Throughout the implementation of the project, considerable attention was paid to the use of highly engineered, environment-friendly specification materials, which were deemed appropriate to the Liwa area. The infiltration basin was insulated with protective materials, including a gravel mix of large pore stones to evenly distribute water and ensure better filtration.
The 160-km pipeline from the strategic water reserve site to the Madinat Zayed distribution network in Abu Dhabi city consists of approximately 9,000 sections of welded pipes some of which measure 1.2 m in diameter, and are up to 18 m long. The sections had to be transported into the desert and pieced together through high precision welding which would take up to five continuous hours per section with stringent, follow-on X-ray inspection to ensure the system was leak-proof and could withstand the prevailing water pressure for a minimum of 50 years.
Concerns about aquifer contamination from large animals, such as roaming camels, were addressed by working with nature which resulted in the creation of a ‘groundwater protection buffer zone’ made from locally produced palm-frond while solar panels power wellhead monitoring instrumentation, the statement said.
Reallocating the surplus from desalinated water into the reserve addresses some of the challenges brought by dependence on desalination plants. “Desalination plants can be shut down by storms, a malfunction, a random sea raft and even the red tide phenomenon which has been exacerbated by climate change and negatively impacts water quality, the environment and ultimately the local economy. We need strategic reserves in the event of one or more stations being out of service and we need to ensure the availability of an alternative so that the population, industrial and commercial sectors are not negatively affected. The government realised the need for an alternative supply to cover our needs in the near or far term, and one which would also mitigate against climate risks and it is wisely investing in finding solutions” stated Al Seairi.
The Liwa desert was chosen for the project after it met strict specification criteria. These included an extremely light water basin trajectory to prevent leakage; capable of sustaining a ‘tank’ thickness to handle significant storage volumes; safe surroundings free of human activities which could contaminate the reserve and where groundwater quality was of sufficient quality to allow for ‘recharge and mixing.’
“We decided to recharge the depleting ground aquifers with our surplus desalinated water and the result proved to be the most efficient way to store water at the lowest cost,” explained Al Seairi. “We do not need to build and maintain water tanks. We do not need energy to power their injection. We only re-inject water to replenish and restore what was previously there.”

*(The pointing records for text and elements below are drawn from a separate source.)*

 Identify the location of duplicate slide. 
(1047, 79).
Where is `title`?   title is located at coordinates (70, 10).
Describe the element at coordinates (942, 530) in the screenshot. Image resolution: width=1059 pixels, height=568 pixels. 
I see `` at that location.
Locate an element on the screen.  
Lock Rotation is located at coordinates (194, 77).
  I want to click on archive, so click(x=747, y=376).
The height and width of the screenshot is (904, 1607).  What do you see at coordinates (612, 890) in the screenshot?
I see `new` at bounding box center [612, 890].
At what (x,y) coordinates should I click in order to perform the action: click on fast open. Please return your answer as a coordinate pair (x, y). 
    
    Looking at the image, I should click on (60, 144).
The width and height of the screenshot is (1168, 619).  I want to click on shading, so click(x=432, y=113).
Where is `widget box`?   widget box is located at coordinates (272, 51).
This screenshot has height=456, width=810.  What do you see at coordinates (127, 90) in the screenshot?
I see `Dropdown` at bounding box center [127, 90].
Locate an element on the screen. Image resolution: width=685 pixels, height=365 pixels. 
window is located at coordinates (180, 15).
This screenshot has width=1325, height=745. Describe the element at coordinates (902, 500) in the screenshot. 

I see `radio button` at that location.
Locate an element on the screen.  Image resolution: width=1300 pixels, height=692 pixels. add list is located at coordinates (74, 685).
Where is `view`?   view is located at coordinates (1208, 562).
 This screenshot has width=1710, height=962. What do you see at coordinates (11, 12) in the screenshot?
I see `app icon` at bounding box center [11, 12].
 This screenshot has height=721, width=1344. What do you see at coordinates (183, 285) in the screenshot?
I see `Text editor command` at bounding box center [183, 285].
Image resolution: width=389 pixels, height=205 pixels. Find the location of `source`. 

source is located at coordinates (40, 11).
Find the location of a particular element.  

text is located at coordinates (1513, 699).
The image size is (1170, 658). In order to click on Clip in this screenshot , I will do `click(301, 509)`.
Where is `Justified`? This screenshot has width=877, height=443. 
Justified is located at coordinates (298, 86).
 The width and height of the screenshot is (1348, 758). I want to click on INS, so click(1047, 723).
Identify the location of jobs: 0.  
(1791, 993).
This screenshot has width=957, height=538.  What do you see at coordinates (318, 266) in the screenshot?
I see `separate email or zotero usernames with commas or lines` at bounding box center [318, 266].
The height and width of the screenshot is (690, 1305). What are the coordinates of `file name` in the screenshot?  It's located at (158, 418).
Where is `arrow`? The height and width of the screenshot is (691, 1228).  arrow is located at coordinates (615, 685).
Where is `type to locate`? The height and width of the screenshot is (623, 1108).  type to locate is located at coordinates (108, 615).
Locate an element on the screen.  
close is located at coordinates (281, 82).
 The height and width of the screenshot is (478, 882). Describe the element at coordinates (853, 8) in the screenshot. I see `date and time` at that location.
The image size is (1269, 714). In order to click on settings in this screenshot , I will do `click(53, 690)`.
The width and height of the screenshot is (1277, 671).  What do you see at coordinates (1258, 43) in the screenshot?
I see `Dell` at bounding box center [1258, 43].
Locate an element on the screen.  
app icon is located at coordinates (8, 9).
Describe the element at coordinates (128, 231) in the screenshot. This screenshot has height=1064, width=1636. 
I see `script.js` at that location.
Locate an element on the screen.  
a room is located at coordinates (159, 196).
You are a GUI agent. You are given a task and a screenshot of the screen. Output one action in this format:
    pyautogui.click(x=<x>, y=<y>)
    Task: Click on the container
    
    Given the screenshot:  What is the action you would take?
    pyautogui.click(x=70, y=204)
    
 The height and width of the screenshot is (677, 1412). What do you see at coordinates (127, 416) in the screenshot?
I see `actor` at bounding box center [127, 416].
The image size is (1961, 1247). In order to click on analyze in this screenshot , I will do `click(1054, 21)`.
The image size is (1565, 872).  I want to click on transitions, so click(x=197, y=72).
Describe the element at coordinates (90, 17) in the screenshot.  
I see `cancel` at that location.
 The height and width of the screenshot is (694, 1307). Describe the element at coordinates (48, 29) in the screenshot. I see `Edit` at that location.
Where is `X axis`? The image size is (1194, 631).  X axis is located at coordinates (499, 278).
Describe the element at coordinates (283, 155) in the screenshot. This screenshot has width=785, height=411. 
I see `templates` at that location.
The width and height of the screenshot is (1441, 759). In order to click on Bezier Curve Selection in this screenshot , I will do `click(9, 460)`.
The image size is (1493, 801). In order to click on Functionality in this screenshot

Water quality is ensured through strict control, heat and salinity monitoring equipment and a range of other metrics. “Running the expansive well network simultaneously is a complex process. Communication and inter-team information exchange is critical. All this data is connected to a master network that acts as the project’s ‘brain’ and is housed in a state-of-the-art electronic process centre from which technicians control pumps, wells and valves and water quality which complies with RSB drinking water standards, is ensured by automatically operating at least 20 wells per day,” stated Al Seairi.
Following the signing of a Memorandum of Understanding between EAD, represented by Razan Al Mubarak and Transco, represented by Mohammed bin Omair Al Shamsi, chairman, at the International Water Summit, being held as part of the Abu Dhabi Sustainability Week, the strategic water reserve project will now be operated, managed and maintained by Transco with scientific support by EAD.